教育・子育て

小中学生の悩み事相談 アプリで対応 塩尻市教委 全員が持つ端末機に導入

市内の全小中学校へ順次導入する「こども相談チャットアプリぽーち」の画面

 塩尻市教育委員会は来月、市内全小中学校の児童生徒が1人1台持っているタブレット端末機に、アプリ「こども相談チャットアプリ ぽーち」を導入する。毎日の心身の健康状態をチェックできるほか、匿名によるチャット(ネット経由の即時対話)形式で悩みを相談できる。子供に身近なデジタルツールを使って小さなSOSにいち早く気づき、相談体制のモデルを構築する。

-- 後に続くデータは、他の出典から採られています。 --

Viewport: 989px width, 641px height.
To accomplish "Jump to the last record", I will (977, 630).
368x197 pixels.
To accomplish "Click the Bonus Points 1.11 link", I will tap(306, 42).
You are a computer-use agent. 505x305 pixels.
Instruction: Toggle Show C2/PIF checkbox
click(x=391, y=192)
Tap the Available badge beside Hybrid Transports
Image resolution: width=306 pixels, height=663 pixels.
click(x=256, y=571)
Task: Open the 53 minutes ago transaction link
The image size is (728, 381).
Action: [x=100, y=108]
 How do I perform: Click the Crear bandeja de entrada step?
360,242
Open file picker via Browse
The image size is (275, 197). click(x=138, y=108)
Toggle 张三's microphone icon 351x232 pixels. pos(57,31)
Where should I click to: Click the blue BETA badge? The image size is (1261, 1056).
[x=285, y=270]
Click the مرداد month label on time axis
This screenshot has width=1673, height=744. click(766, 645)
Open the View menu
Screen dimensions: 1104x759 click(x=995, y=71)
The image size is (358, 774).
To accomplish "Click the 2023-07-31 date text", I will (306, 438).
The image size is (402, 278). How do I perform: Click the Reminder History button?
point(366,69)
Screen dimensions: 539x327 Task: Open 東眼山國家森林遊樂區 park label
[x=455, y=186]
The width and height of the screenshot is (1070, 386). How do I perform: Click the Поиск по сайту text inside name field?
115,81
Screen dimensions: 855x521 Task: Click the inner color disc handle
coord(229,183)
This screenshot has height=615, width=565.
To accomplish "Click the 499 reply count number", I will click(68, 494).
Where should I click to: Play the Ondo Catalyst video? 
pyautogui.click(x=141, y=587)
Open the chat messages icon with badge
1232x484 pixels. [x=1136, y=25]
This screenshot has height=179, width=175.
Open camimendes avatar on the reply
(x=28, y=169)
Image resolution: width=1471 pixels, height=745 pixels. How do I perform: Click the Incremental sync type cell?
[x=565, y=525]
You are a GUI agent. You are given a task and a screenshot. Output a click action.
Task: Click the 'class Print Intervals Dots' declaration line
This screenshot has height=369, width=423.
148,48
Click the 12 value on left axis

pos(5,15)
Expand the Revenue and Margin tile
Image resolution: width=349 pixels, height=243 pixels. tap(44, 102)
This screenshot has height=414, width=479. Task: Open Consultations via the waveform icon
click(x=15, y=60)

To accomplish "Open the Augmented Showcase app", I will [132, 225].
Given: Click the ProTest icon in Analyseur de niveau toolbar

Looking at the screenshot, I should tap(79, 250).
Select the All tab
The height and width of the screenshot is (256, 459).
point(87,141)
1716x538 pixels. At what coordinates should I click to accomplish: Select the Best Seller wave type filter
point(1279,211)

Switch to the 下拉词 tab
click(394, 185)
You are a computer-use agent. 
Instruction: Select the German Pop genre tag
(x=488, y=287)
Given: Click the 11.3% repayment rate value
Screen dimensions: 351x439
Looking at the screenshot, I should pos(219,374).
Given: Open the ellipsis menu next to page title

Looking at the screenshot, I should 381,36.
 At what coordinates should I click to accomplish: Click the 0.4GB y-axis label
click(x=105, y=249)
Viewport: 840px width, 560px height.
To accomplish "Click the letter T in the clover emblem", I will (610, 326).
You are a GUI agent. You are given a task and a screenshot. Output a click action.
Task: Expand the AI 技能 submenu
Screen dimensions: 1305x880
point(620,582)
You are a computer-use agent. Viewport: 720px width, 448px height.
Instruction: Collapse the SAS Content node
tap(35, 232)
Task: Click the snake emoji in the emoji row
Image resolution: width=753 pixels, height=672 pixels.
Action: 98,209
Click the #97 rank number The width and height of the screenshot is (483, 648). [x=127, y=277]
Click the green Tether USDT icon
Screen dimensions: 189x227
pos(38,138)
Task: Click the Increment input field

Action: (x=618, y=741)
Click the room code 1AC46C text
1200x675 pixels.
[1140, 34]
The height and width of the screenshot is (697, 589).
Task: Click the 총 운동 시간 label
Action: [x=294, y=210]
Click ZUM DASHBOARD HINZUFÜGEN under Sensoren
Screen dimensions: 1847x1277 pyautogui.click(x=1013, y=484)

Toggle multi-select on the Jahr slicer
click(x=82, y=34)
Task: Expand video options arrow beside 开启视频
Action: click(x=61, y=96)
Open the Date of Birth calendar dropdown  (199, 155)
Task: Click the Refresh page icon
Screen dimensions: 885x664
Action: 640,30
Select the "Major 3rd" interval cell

 アプリは児童生徒がそれぞれのIDやパスワードでログインし、毎日の気分や体調を「いい」「そこそこいい」「ふつう」「あまりよくない」「わるい」の5段階で選択・入力する。分析結果によってはアプリが相談を促し、対面やチャットで市教委の相談員につなげる。チャット相談のみの利用もできる。
 入力は24時間可能だが、相談員を介する対応は原則午前8時半~午後5時15分となる。運用しながら改善を図る。組合立を含めた4500人を対象とし、声に出して訴えるのが苦手な子の救済策になるとみられる。
 昨年10~11月の1カ月間、塩尻西小学校5年生44人と広陵中学校1、2年生の324人に実験的に導入した。小学校では匿名相談はなかったが、中学校では数十人から延べ300回ほど多種多様な相談が寄せられたという。
 国の令和5年度補正予算を活用した「不登校児童生徒等の早期発見・早期支援事業」の一環で、文部科学省の実証モデル事業として県教育委員会が受託し、市が県と共同で取り組む。29日の定例記者会見で、百瀬敬市長は導入について「チャットで気軽に相談できることで、子供に寄り添った対応ができるのではないか」と期待していた。